Thanks to Jim Coutts, Allan MacEachen and Keith Davey, Pierre Trudeau had been given the rarest gift in politics – a second chance. He made good on that chance, winning in 1980, then repatriating the constitution and establishing the Charter of Rights and Freedoms.
After this virtuoso performance (think what might have happened to the Harper minority government in 2008 if Coutts had been on hand), it is one of life’s ironies that Coutts subsequently failed to get elected to the House of Commons in 1981 and 1984. He retired from any formal role with the Liberal Party and devoted his life to establishing a successful business, Canada Investment Capital Ltd., and working philanthropically with Pearson College, the Nature Conservancy, and the University of Lethbridge. After he discovered he was afflicted with prostate cancer, he responded in typical Coutts fashion, reading all he could about the problem, creating a strategy of diets and treatment, and squeezing out several more good years before he finally succumbed on December 31, 2013.

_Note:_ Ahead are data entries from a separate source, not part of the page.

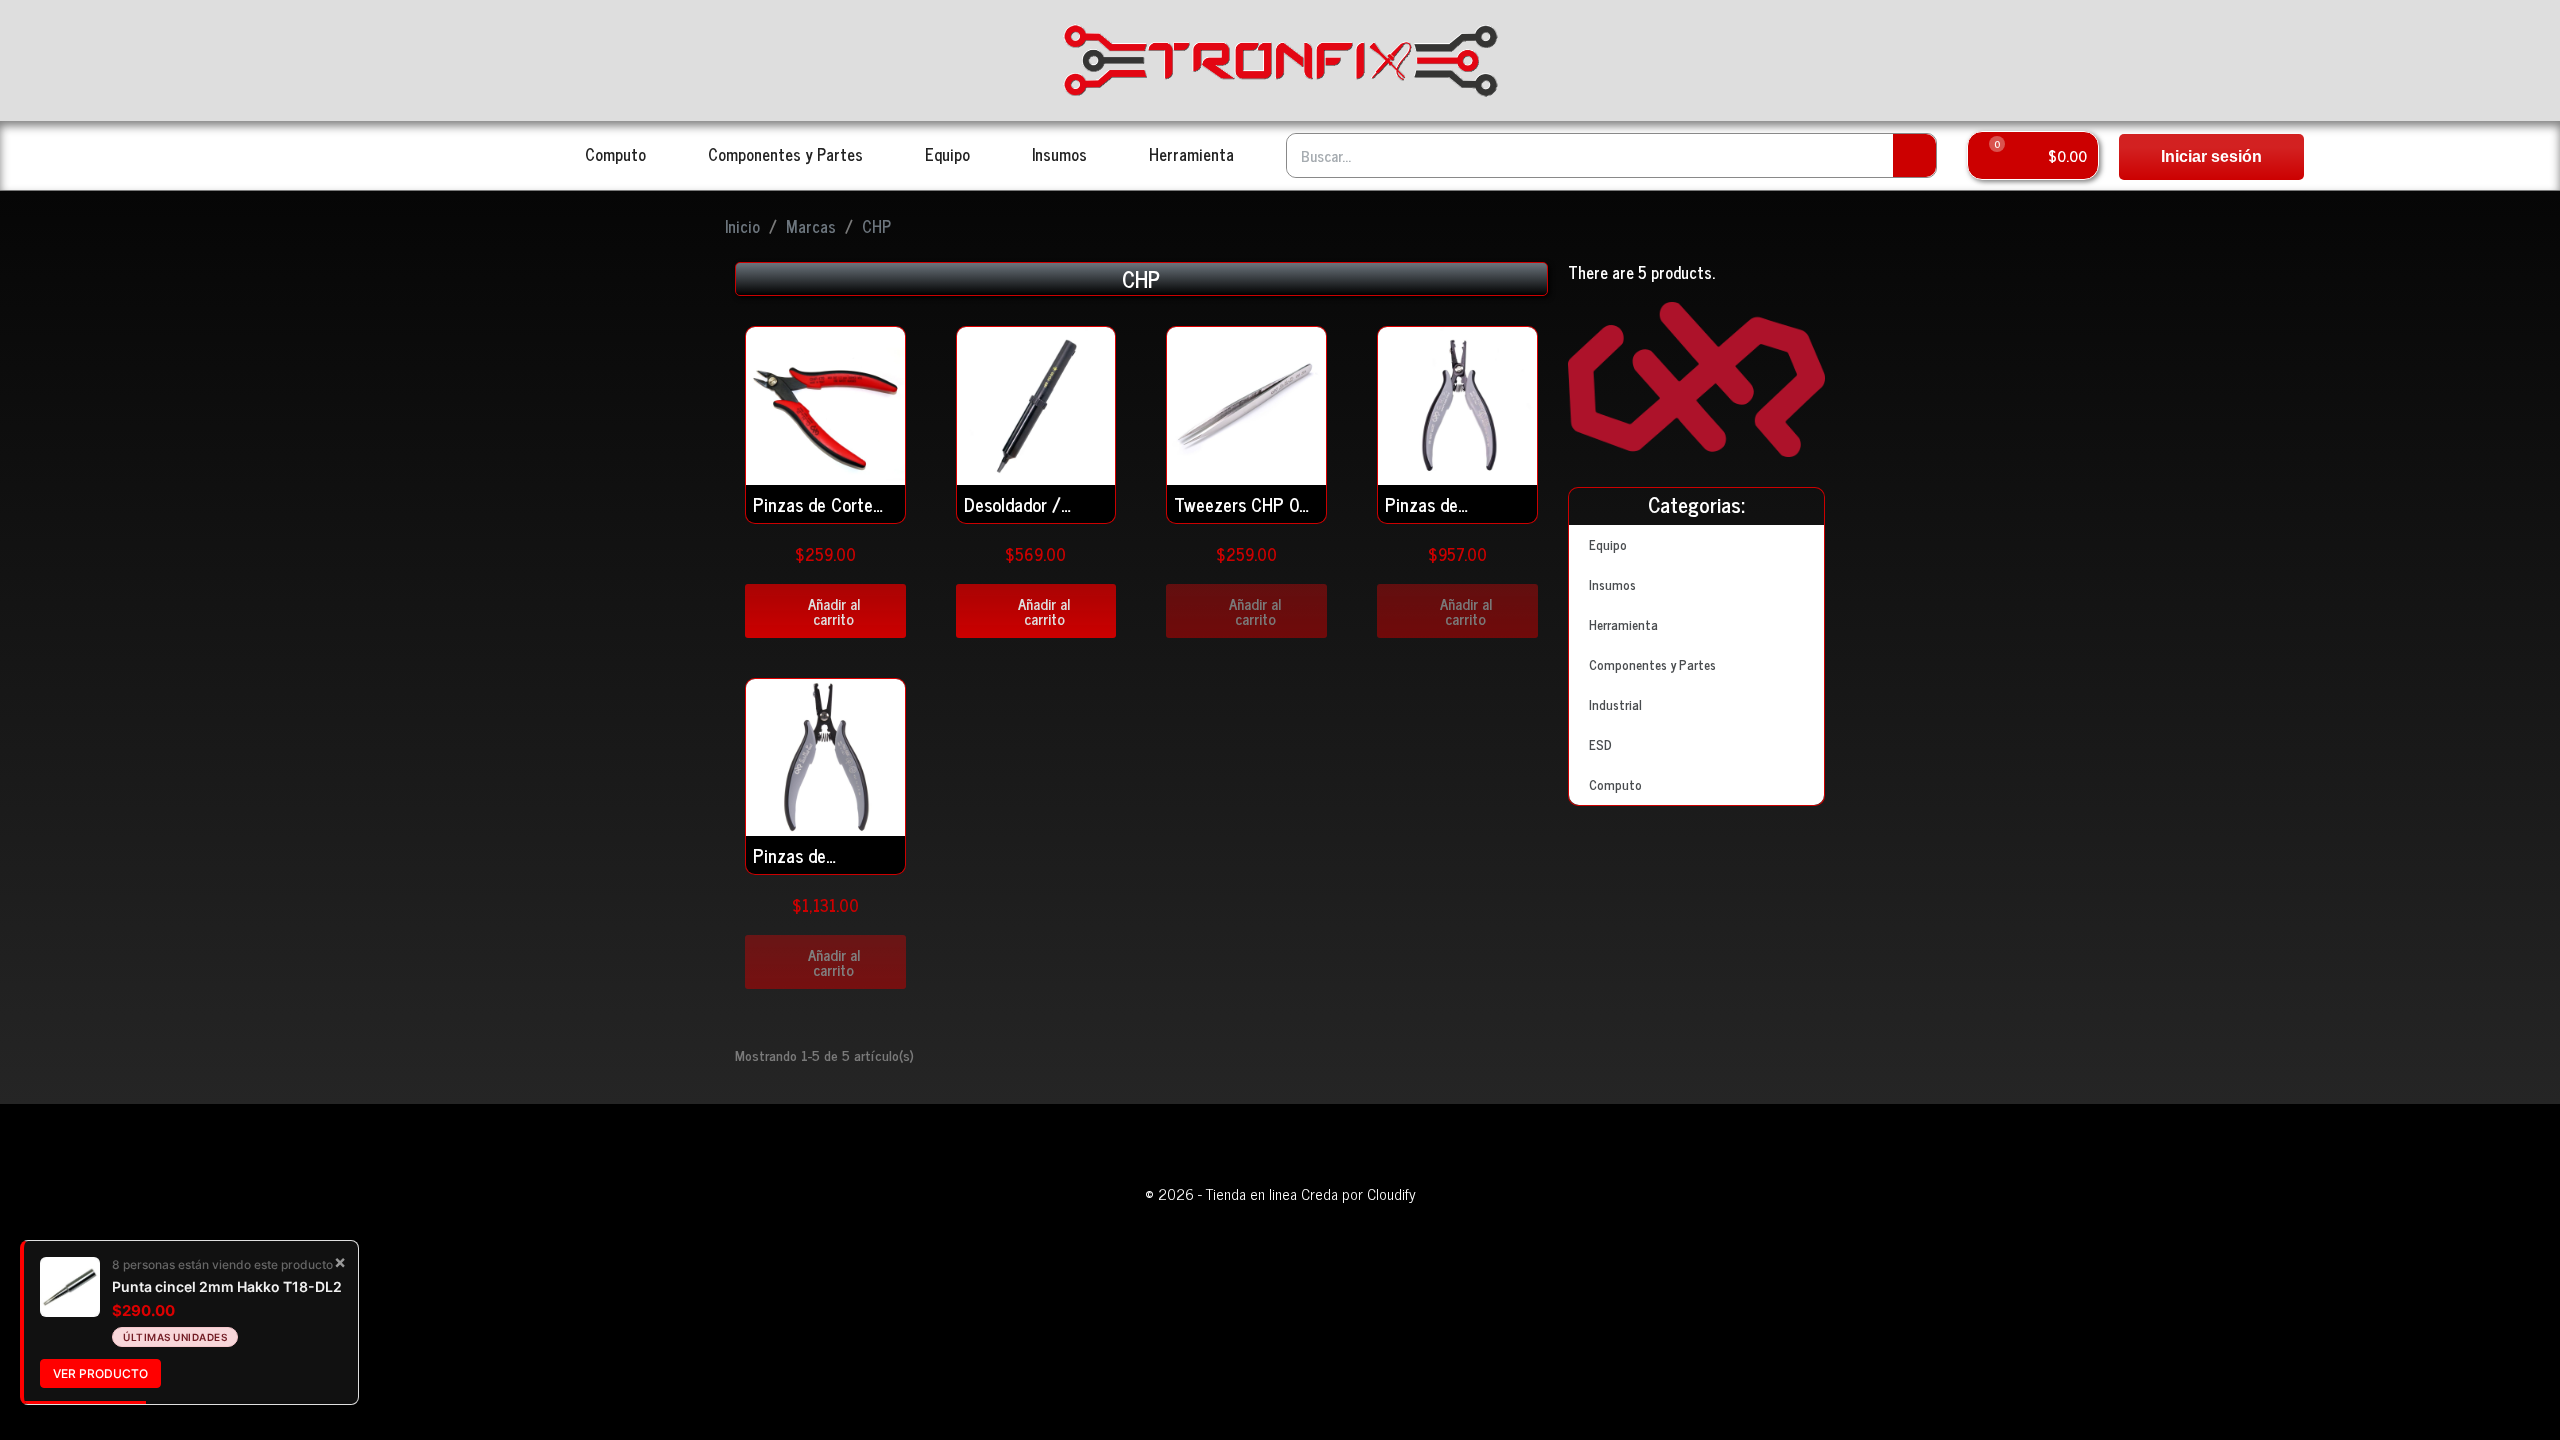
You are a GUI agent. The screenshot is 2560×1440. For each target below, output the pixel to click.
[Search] (1914, 155)
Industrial (1615, 704)
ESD (1600, 744)
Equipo (947, 154)
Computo (615, 154)
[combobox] (1577, 155)
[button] (2033, 155)
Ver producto (100, 1373)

A few months before Jim’s passing, I was speaking for a former student who was contesting an Ontario Liberal Party nomination for a nearly unwinnable provincial seat – hardly a high profile event. But to my surprise, there in the back row, where he liked to sit, was Jim Coutts, sizing up the crowd and taking the temperature of the Liberal Party. I introduced the prospective candidate to Coutts, who immediately outlined a five-point plan on how best to win the seat. Vintage Coutts! Leaders get the fame, but our parties only endure because of volunteers who believe that they are vehicles that can change the direction of the country. Jim Coutts was such a believer and in so doing, he became a legend to all those lucky enough to know him.
Thomas S. Axworthy is a Senior Distinguished Fellow at the Munk School of Global Affairs and a Senior Fellow at Massey College. He was was senior policy adviser to Prime Minister Pierre Trudeau under Jim Coutts, and later principal secretary to the prime minister from 1981-84.